Eu não sei você, mas eu me desintegro neste período do ano em Brasília. E não é de agora. Vivo aqui há 54 anos, cresci respirando a poeira vermelha que alimenta a capital. Sou do tempo que rodamoinhos bailavam pelos terrenos das quadras ainda não construídas, cena assustadoramente encantadora. Quando perdiam a força e se desfaziam no ar, uma chuva de pó invadia olhos, bocas, ouvidos, entrava pela janela, dormia em nossas camas. Dona Seca deveria ser minha boa amiga, não é.

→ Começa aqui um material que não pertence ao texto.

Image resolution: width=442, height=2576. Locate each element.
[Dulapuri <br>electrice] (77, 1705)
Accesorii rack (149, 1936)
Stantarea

Clarice Lispector visitou Brasília algumas vezes, e com sua escrita árida, descreveu assim a instigante paisagem do cerrado:
“- A luz de Brasília me deixa cega. Esqueci os óculos escuros no hotel e fui invadida por uma terrível luz branca. Mas Brasília é vermelha. E é completamente nua. Não há jeito da gente não ser exposta nessa cidade. Embora haja ar sem poluição: respira-se bem, um pouco bem demais, o nariz seco.”
Comecei a ler Clarice muito jovem e as sensações que ela descreve, devem ter me impregnado de alguma maneira. Não saio sem óculos escuros, o reflexo do céu me deixa cega.
A última vez que choveu no DF foi no dia 04 de junho. De acordo com o Inmet, a chuva só deve dar o ar da graça na segunda quinzena de setembro. Estamos em estado de Alerta Laranja, que é quando a umidade relativa do ar chega a níveis críticos, abaixo de 20%.
Em 2017, nesta época, a umidade chegou a inacreditáveis 9%. Nem vou relembrar a quantidade de adultos e bebês doentes, consequência da instabilidade climática e da incompetência administrativa. Hospitais lotados, falta de médicos, descaso, mortes. A novela de terror que nunca tem fim.
Então vamos falar de água. Quem não se lembra das nossas barragens secas e a luta pelo racionamento? Estamos acostumados a gastar como se não houvesse amanhã: a varrer calçadas com mangueira, a usar litros para espanar a poeira do carro, encher piscina que nunca são usadas, tomar banho de meia-hora, lavar toda a louça sem fechar a torneira, milhões de exemplos do desperdício. A conta já chegou e é alta. Este ano, o brasiliense está livre do sacrifício. Sacrifício, aliás, que não é para todos, tem endereço certo. A dobradinha seca & calor no estranho inverno de Brasília é sinônimo de gastança. O reservatório da barragem que abastece quase todo o DF, a do Descoberto, estava a 100% no fim de junho. Está caindo rápido, já entrou na casa de 91%. É assim que começa.
E como eu estava falando antes, a estiagem não combina comigo. Tenho tonteiras, moleza, enjoos, durmo mal. Pouco saio de casa, não quero enfrentar o clarão do dia e nem a paisagem ressecada. Quando possível, aproveito a época para fugir do Centro-Oeste em chamas e literalmente, ops, simbolicamente lavar minh’alma. Sou uma anfíbia, uma salamandra.
Vou, mas volto logo. Meu terreno é esse, feito de barro vermelho. As árvores no caminho, contorcidas e desfolhadas, são encantadoras. Pinturas sem molduras. A paisagem encoberta por um véu branco insinua neblina no topo das montanhas. O ritmo do dia é bem mais lento, se vive mais.
E mais uma vez, faço minhas as palavras de Lispector:
“- Nunca vi nada igual no mundo. Mas reconheço esta cidade no mais fundo de meu sonho. O mais fundo do meu sonho é uma lucidez.”